Mais certaines diffusions gouvernementales contredisent les avis médicaux généraux et majoritaires, telle le port du masque.

Le premier décès du Covid 19 est intervenu en France sur la personne d’un ressortissant chinois le 25 janvier 2020. Le second décès a frappé un français le 27 février 2020. Début février, en signe de solidarité sanitaire, le gouvernement français envoyait en république populaire de Chine des masques. La France ne subissait pas encore l’épidémie. Le gouvernement émettait des réserves qu’il continue à émettre sur le risque d’infection des personnes par d’erronées manipulations des masques.

La thèse gouvernementale de l’inutilité du masque s’est ensuite modifiée en éventualité du port du masque pour tous sur l’espace public. L’Exécutif justifiait ce changement de cap par les modifications des avis médicaux et l’évolution du Covid-19.

Cependant, si son utilisation est appréciée différemment selon les médecins et les gouvernants, son caractère de protection n’est contesté par personne.

Dans ces conditions, en dépit des atermoiements médicaux légitimes en matière de recherche virale sur l’Inconnu, la communication de l’Exécutif apparaît comme un artifice destiné à occulter l’absence matérielle de masques à proposer au public.

Dans une moindre mesure, le confinement semble parfois comme frein aux carences hospitalières en lits et respirateurs. Certes, le respect partiel des décrets sanitaires par une partie du public ne relève pas de la responsabilité de l’Exécutif. Mais il ne peut s’isoler des distances entre sa communication et l’état sanitaire du pays.

La toute puissance des régimes institutionnels est bouleversée par la pandémie du Covid-19 qui tue tous les êtres humains dont les immunités sont impuissantes à lui résister.

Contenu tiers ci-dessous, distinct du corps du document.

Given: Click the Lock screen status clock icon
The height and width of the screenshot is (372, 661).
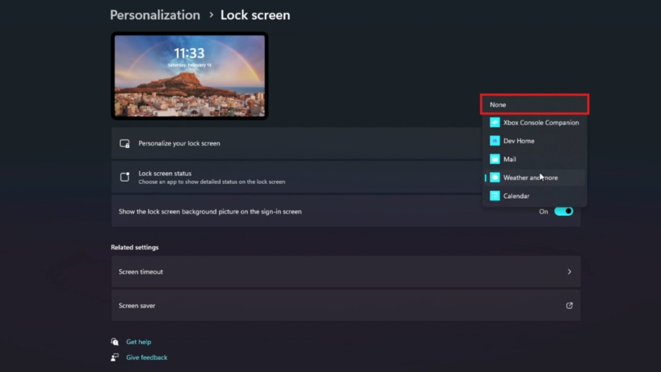Looking at the screenshot, I should [124, 177].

Le « parler vrai » des gouvernants à leurs peuples sont plus que jamais éclairés par la pandémie. Des démocraties comme des dictatures cachent, tronquent, esquivent les réalités à leurs propres populations.

L’après-pandémie est encore loin à l’horizon de la reprise de la vie quotidienne « normale ». Reste à savoir ce qui en sera fait. S’agissant des pouvoirs autoritaires, peu de risque de changements sinon encore plus restrictifs. S’agissant des démocraties, le retour aux principes sacrés des libertés publiques sera-t’il évident ? L’autorité publique éliminera-t’elle les éléments les plus contraignants de ces libertés ou au contraire les conservera-t’elle en les améliorant ?

A la lueur des modifications juridiques opérées à l’issue des attentats djihadistes qui ont frappé le France sous le mandat de François Hollande, la question est recevable.